» SOURCE DATA:
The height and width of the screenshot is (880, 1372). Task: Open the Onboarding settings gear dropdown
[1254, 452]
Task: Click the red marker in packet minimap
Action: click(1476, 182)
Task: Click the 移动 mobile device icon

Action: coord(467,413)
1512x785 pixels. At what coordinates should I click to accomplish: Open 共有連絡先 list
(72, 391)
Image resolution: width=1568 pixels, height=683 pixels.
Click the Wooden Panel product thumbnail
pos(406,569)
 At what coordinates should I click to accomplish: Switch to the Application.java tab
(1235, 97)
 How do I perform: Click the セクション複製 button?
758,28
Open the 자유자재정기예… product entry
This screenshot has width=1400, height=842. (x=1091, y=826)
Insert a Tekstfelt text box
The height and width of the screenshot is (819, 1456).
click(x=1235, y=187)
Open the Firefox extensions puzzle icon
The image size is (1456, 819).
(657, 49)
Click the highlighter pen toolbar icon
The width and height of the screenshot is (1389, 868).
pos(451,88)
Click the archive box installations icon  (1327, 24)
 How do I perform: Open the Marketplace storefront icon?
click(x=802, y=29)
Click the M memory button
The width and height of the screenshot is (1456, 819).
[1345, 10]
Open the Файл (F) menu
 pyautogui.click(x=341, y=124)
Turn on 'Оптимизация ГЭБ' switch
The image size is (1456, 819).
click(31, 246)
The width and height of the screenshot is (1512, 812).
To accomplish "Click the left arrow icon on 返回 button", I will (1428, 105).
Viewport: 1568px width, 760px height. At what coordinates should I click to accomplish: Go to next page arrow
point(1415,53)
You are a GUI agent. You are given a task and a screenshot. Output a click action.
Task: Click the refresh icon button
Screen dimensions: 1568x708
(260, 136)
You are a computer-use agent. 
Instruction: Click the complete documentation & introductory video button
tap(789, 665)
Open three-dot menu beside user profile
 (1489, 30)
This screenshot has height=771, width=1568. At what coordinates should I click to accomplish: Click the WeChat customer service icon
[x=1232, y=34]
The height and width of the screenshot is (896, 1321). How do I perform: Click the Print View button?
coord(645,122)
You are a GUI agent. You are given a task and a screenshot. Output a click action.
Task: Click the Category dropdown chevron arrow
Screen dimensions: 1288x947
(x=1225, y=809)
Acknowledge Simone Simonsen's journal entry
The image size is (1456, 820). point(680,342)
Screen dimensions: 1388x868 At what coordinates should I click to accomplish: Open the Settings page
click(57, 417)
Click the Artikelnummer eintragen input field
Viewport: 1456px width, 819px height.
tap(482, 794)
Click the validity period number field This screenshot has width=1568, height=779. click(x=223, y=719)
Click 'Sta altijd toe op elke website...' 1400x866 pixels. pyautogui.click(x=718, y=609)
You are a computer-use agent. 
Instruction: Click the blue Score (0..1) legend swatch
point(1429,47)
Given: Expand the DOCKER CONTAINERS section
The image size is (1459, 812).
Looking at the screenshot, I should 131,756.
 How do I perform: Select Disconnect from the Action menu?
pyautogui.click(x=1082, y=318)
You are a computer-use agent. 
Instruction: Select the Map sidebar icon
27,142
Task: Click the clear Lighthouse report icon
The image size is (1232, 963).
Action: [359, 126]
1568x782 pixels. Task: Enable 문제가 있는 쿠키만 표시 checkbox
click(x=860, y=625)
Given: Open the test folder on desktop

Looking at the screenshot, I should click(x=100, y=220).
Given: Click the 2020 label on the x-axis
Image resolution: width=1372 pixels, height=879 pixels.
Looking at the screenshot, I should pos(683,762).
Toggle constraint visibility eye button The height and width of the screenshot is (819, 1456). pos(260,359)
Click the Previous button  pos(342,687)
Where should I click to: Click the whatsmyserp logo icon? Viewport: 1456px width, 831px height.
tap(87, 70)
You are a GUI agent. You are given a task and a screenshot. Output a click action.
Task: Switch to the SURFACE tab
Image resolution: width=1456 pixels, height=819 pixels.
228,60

» YOUR TASK: Every line in the records that holds the word "field" should be copied into the answer.

» ANSWER TO THE EXERCISE:
Click the Artikelnummer eintragen input field
Click the validity period number field This screenshot has width=1568, height=779. click(x=223, y=719)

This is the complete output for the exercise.